# Spousal RSP and GIS question



## Selena (Jun 23, 2019)

Hello again,

I have another question for the forum.

I would like to withdraw* my Spousal RSP of** $ 8,000* in 2019.
Our total income for 2019 is $*24,000* ( *excluding two months of my husband's GIS and my allowances*).
My husband's income is $ *21,500* and my income is $ *2,500* in 2019. 
My husband will be 65 in October 2019, and I will be 65 in June 2020. We came to Canada in 1995, so we will have partial OAS.

My question is - if I cash my Spousal RSP will we retain government benefits ( GIS) in 2020.

Thank you very much for the help!
Selena


----------



## Dogger1953 (Dec 14, 2012)

Selena said:


> Hello again,
> 
> I have another question for the forum.
> 
> ...


Hi Selena - The answer as to if/how much GIS you would be entitled to depends somewhat on the source(s) of your income of $24,000. What is definite is that if you withdraw any amount of RRSP income, it will reduce your collective GIS entitlement.
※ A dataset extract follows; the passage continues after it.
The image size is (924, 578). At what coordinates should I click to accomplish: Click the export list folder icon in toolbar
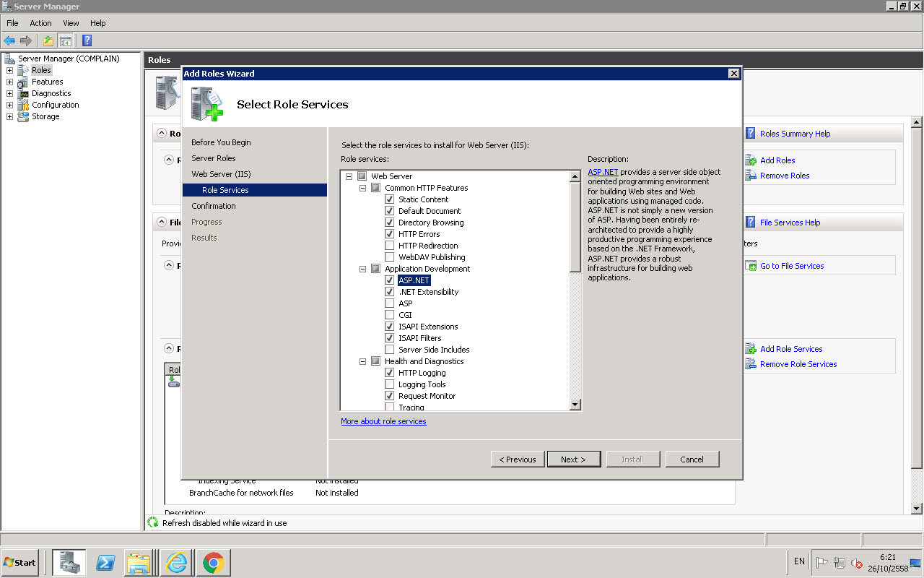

For example, if you withdraw the $8,000, each of your GIS entitlement will be reduced by approx. $167 per month, or approx. $2,000 for the year.


----------



## Selena (Jun 23, 2019)

Dogger1953 said:


> Hi Selena - The answer as to if/how much GIS you would be entitled to depends somewhat on the source(s) of your income of $24,000. What is definite is that if you withdraw any amount of RRSP income, it will reduce your collective GIS entitlement. For example, if you withdraw the $8,000, each of your GIS entitlement will be reduced by approx. $167 per month, or approx. $2,000 for the year.


Thank you for your help! 
Kind regards! 
Selena


----------